Fêting esthetics
Concordia’s Art Matters festival turns 10, brings the party
by Madeline Coleman

Art Matters co-producers Jeremy Dabrowski, Natiea Vinson, Patrick Lloyd Brennan and Judith Mignault at the festival’s Nuit Blanche event, Nouille Blanche, on Feb. 27. PHOTO RILEY SPARKS
Art Matters is awfully precocious for a 10-year-old. This year’s incarnation of the art festival brings the work of almost 200 artists into professional galleries all over the city—and it’s all the work of Concordia students, from start to finish.
“What Art Matters does and has done time and time again has really forced people to pull it all together and act and be professional,” explained festival co-producer and fine arts student Jeremy Dabrowski. “You’re getting put into a setting that is a professional setting. You have to put on that suit, so to speak, and go to work and actually ask something of somebody.”
The festival was just a small, enthusiastic fish in a big art sea when it was founded by fine arts students in 2000. In the beginning, every department of the fine arts faculty kicked in a few dollars to show work in small venues like cafés. Since then, said co-producer Patrick Lloyd Brennan, it’s grown to become something “really special and really important.” Art Matters is now the biggest student-run art festival in Canada, encompassing almost three weeks of exhibitions and performances.
Brennan admitted that, cooped up in the basement office that serves as Art Matters headquarters, it can be hard to envision the sprawling art party to come.
“It’s hard to see how widespread this festival is, how far Art Matters reaches out into the community,” he said. “You see the results in the actual festival and even the media coverage. But before that it’s hard to gauge what kind of effect we’re having on students beyond the fine arts building.”

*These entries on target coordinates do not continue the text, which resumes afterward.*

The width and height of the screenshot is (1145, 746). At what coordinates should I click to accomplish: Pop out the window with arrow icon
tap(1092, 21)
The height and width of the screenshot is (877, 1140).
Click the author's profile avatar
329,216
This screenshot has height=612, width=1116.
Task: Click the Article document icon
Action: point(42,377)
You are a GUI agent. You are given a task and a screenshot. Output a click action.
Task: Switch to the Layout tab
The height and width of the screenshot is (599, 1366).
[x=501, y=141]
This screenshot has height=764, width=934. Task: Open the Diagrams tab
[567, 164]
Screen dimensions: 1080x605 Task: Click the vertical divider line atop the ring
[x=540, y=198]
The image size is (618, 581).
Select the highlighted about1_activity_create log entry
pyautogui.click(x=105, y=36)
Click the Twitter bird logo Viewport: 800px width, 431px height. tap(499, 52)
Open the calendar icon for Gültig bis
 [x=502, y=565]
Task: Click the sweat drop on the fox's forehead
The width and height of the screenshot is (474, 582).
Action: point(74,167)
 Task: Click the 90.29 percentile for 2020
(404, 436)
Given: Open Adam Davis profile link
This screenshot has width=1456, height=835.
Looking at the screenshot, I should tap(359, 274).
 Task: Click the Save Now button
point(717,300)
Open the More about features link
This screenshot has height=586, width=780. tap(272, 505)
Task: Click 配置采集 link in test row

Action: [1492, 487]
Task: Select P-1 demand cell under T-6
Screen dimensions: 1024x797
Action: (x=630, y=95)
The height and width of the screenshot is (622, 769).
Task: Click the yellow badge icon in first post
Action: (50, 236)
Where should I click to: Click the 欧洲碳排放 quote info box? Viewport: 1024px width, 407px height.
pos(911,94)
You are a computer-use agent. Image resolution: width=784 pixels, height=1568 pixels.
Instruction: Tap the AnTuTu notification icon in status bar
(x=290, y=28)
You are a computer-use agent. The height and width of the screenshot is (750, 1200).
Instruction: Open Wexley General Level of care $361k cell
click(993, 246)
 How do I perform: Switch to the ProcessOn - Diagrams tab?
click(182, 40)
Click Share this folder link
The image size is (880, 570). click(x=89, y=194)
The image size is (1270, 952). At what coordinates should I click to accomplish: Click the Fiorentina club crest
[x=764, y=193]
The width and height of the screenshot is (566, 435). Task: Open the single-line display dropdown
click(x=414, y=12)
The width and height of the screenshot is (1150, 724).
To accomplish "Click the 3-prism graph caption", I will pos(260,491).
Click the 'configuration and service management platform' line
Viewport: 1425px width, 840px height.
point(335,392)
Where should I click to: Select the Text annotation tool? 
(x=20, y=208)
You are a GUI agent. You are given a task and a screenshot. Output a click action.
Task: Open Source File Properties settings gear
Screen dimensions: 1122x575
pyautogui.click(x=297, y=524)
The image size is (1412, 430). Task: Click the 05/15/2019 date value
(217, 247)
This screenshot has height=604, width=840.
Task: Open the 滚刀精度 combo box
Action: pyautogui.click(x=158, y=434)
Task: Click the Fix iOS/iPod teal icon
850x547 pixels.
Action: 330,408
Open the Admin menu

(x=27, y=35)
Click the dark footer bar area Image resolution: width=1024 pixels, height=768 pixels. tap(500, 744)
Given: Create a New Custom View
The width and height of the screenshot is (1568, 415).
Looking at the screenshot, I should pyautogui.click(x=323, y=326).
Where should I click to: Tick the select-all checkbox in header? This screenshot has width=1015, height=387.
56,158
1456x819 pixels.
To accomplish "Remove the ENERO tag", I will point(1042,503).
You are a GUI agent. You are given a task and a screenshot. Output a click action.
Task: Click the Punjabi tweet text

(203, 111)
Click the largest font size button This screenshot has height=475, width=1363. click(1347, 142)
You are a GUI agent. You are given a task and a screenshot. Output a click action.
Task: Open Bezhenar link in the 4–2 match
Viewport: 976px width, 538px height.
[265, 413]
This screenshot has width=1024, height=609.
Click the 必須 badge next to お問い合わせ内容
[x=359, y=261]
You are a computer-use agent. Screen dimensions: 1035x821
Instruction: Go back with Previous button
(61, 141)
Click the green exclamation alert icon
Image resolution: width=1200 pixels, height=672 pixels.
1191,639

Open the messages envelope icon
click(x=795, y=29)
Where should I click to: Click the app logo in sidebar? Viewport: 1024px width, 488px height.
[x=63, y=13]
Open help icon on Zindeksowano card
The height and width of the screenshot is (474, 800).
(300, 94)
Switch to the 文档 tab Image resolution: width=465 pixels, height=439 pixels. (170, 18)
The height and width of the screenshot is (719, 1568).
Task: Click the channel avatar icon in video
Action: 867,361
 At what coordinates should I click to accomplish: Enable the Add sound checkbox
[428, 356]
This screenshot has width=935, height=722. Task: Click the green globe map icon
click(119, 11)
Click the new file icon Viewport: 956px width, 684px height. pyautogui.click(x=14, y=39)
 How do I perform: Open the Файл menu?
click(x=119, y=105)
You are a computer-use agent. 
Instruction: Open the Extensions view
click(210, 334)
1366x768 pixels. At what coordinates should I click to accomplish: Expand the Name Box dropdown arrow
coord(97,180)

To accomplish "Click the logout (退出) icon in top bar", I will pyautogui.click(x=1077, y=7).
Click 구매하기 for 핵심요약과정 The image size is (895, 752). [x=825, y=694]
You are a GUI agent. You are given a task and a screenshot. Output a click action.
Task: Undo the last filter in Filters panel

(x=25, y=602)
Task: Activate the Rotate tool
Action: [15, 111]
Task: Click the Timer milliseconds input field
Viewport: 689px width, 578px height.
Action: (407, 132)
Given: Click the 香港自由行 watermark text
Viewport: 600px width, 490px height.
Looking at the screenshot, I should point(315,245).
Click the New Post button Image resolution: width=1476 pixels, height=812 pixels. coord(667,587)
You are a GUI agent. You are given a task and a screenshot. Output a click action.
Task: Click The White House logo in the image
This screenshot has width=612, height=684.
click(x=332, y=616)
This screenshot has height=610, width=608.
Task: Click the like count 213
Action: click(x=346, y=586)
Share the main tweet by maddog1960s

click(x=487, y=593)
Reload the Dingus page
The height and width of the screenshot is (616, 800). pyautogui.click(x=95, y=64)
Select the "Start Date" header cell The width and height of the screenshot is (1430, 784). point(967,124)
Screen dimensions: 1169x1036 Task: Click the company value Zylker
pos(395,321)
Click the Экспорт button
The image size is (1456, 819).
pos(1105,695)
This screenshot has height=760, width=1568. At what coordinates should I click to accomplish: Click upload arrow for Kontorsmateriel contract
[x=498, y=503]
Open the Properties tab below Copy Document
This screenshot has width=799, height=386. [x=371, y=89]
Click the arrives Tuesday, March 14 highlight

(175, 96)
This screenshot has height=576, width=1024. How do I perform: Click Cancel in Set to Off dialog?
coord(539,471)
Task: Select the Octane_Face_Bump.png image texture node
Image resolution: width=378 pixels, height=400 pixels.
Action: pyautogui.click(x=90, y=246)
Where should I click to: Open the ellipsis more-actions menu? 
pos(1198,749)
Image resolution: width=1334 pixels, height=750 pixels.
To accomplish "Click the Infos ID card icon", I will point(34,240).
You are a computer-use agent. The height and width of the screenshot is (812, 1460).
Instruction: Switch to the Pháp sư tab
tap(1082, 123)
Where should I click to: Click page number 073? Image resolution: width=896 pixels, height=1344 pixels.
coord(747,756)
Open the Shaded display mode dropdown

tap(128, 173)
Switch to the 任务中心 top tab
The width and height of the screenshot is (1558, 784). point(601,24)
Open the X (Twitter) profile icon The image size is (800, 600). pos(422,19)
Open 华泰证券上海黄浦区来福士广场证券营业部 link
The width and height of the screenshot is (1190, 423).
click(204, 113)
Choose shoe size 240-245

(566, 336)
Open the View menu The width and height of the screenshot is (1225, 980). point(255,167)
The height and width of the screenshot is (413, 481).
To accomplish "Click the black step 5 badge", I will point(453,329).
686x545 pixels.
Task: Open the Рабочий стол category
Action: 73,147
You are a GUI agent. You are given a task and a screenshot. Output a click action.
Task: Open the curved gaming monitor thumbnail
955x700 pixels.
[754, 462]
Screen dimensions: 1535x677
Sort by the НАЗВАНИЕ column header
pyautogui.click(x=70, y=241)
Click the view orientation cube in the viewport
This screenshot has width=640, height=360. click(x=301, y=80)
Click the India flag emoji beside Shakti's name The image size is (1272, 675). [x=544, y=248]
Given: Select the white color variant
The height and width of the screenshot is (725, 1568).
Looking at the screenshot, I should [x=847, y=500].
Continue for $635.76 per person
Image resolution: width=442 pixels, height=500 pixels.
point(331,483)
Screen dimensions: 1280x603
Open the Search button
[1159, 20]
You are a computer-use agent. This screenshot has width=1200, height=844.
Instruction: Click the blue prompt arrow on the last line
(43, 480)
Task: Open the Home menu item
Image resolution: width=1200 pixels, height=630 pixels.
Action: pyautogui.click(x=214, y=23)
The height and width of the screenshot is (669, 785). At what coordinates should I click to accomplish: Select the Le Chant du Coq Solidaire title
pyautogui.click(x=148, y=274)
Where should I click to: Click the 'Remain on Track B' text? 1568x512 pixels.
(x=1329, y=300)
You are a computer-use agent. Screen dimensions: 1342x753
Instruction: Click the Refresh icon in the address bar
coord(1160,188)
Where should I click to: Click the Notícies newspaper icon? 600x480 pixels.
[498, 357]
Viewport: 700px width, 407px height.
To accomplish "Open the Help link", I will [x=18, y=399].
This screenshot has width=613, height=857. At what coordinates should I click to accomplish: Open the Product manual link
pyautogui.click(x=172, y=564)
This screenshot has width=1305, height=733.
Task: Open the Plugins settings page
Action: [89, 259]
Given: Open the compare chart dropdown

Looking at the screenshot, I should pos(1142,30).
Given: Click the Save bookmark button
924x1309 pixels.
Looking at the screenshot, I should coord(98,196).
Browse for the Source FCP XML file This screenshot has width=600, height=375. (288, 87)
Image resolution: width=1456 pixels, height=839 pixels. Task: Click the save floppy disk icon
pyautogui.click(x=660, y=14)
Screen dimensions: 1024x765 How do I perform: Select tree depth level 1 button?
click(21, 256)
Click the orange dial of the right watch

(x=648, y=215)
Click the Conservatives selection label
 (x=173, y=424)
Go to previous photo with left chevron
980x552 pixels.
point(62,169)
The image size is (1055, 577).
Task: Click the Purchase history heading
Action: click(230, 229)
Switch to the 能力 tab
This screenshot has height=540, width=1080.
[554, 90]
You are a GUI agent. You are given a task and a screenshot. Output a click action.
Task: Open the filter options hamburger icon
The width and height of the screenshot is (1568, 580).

Inside that building, though, Brennan and Dabrowski think the festival comes with a big payoff: show curators learn the fine art of balancing their vision with that of the artists, and artists get to see their work in what is, for many, their first public exhibition. In other words, students finally get to walk the walk.
“[At first] you’ll hear people paraphrasing things they heard in class, but you’ll see that develop because you’ll see them put their own interests and own opinions in it,” said Dabrowksi of the festival learning curve. “[As an art student] you’re so steeped in all the theory and rhetoric, all the vocabulary. Then people start to become more comfortable, more colloquial.”
“I think Art Matters can prepare student artists for—I hate saying it—the real art world,” said Brennan, adding, “although at this point I do feel we’re part of the real art world.”
Art Matters kicks off with an opening party on March 5 at 8:30 p.m. at Theatre Plaza St-Hubert (6506 St-Hubert St.), featuring performances by The Lovely Feathers, Tonstartssbandht, Garçons and The Peelies. Cover is $5.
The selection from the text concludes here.